» **Instructions for the task**: Please update the data below, changing "plus icon" to "add button" and leaving all else unchanged. Leave the pictures out of your answer.

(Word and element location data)
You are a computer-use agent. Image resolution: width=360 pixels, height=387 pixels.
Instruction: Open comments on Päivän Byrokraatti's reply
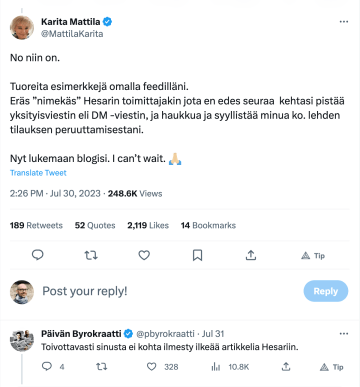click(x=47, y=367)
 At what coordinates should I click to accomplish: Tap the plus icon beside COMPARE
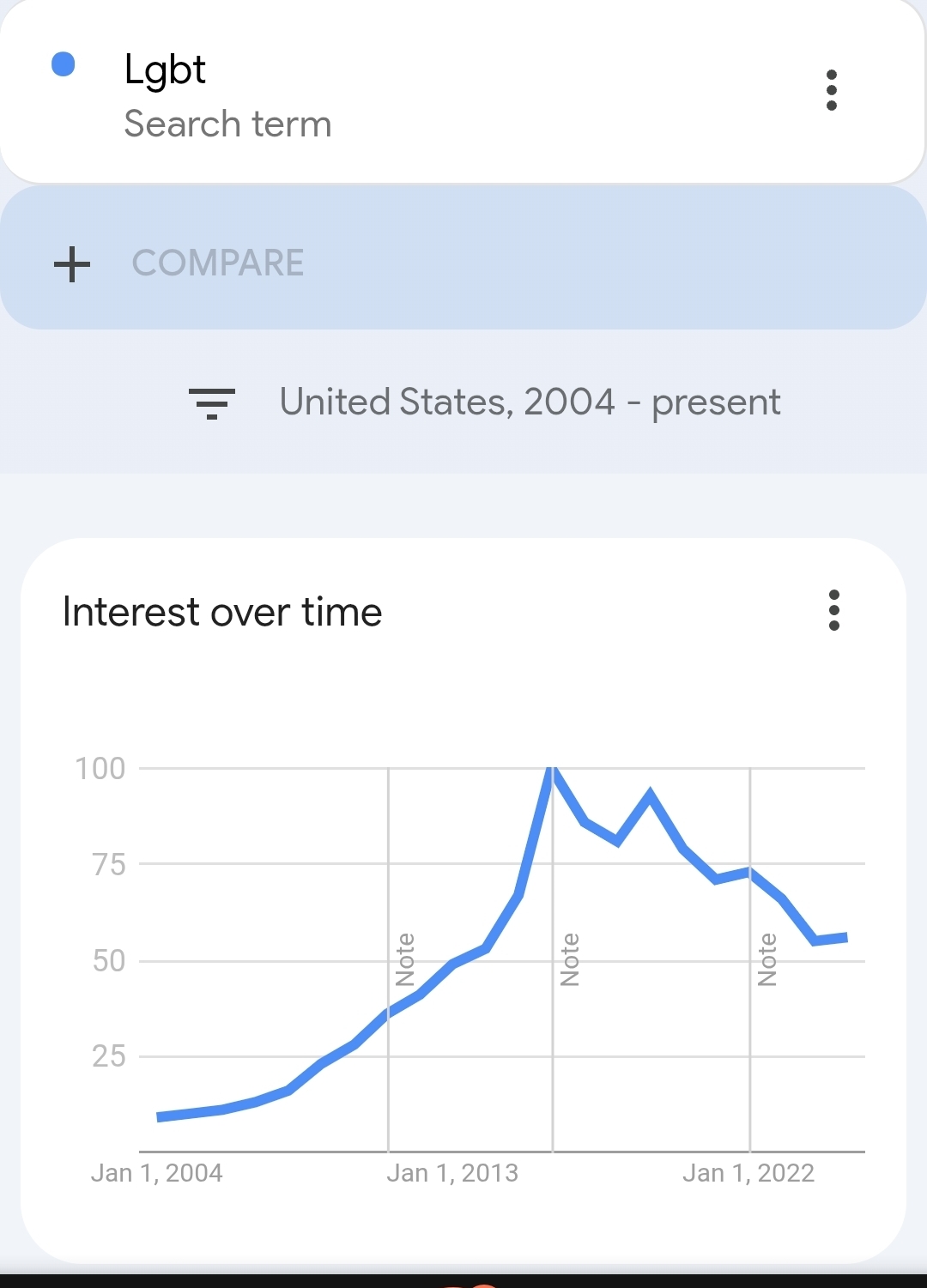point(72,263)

» **Correct answer**:
You are a computer-use agent. Image resolution: width=360 pixels, height=387 pixels.
Instruction: Open comments on Päivän Byrokraatti's reply
click(x=47, y=367)
 At what coordinates should I click to accomplish: Tap the add button beside COMPARE
point(72,263)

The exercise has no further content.